My Rebirth And Delivery From The Bondage Of Porn Addiction

TDP

New Member
[I've decided to post on this forum.  I have a journal on YBR, but the site seems to have crashed.]

I'm a 46 year old former porn addict, happily married with 4 children.  My porn addiction almost ended my marriage 10 years ago.  At the time, I made a promise to my wife that I would quit.  That promise lasted about a month, and I had been living that lie until 4 months ago when I dropped porn for good.  As a result, I've chosen to keep my effort to reboot "private".  My wife is unaware.  This has created challenges of its own, but I saw it as my only option. 
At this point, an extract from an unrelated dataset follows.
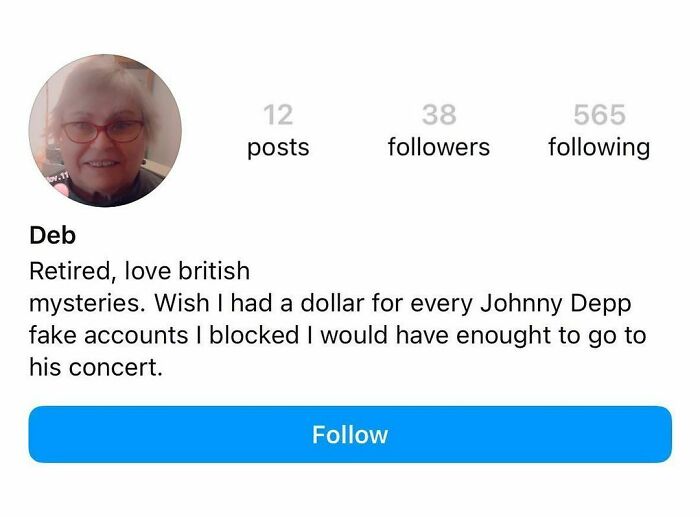Click the 565 following count number
The height and width of the screenshot is (517, 700).
(x=599, y=114)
As I mentioned, I quit porn cold turkey and began my reboot 120+ days ago.  I stumbled into YBOP back in April in a desperate search for the cause of my sexual malfunction.  The information was stunning to me.  I had been blaming my problems on everything except my porn addiction.

In the early days of my reboot, I went through some wicked withdrawal - including crushing anxiety and depression.  I still struggle a bit with anxiety, but for the most part, I feel I'm well on my way to recovery.  I choose now not to get bogged down in the ED, PE, DE, etc... terminology, as I feel it reinforces some mental barriers that I'm trying to overcome.  I'm trying to focus more on the bigger picture of my recovery, instead of the next potential failure in the bedroom.  Yes, I'm still having issues with hypersensitivity (premature ejaculation).  I struggle also with low libido and a weak mind/penis connection, but I've come to understand just how nonlinear this process is, and that the overall trend is upward - IF YOU STAY CLEAN.  That's the key.  You MUST stay away from ALL 2D stimulation.
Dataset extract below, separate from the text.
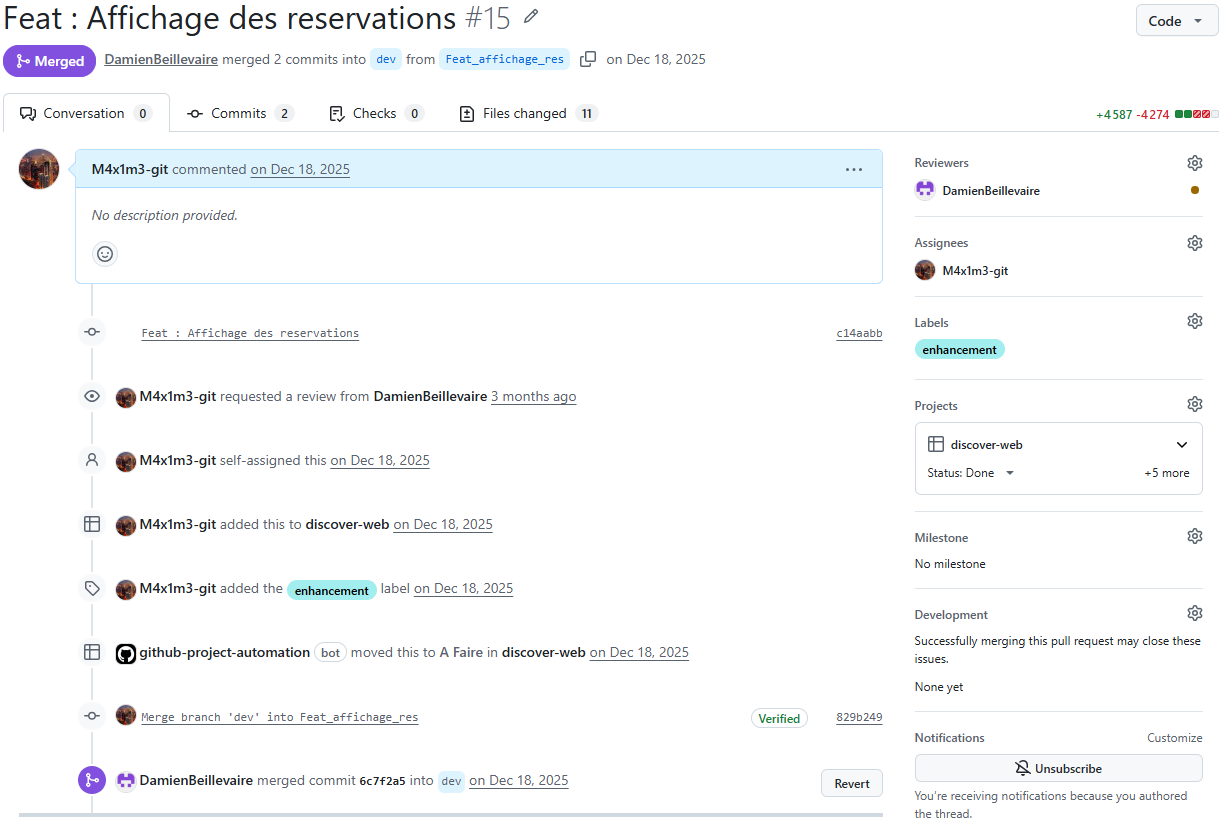Open the Projects settings gear
The width and height of the screenshot is (1220, 822).
pos(1195,403)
I also believe there is a spiritual/moral component to all of this as well.  I won't get into that here, but I know if it had not been for my relationship with Jesus Christ, I would have relapsed long ago.

This process works, and the journey has been life-changing for me in many ways.  The brain can, and will heal itself, but it takes time.  Most of all, we must make porn a thing of the past.

 

hopeful

Member
TDP,
for starters, welcome on this forum.
My understanding of the idea of a reboot started here, and with success. I'd been struggling for 1,5 years before I found this site. I learned a lot about the damage to my brain (and my relationship) and the way to fix it.
Keep posting, don't fight this demon on your own.

 

bob

Respected Member
TP,

Glad to have you here. You are among a great group of folks that are committed to beating this thing.
 

sodonewithit

Active Member
Howdy TDP,

Good to have you here.  I look forward to reading and sharing the journey with you.  Myself I stopped about 6 months ago and ha e had the odd slip up but life happens.  The actual reboot is something I'm struggling with also but again it's a time issue and thankfully us in this section have experienced a woman, I can't imagine the poor teen guys here. 

Anyways this can be overcome with time, effort and not cheating as you said
 

Jimbo

Active Member
Welcome TDP!

Sodonewithit, it breaks my heart when I read the teens/20s posts. So much so that I've basically stopped reading them. So sad.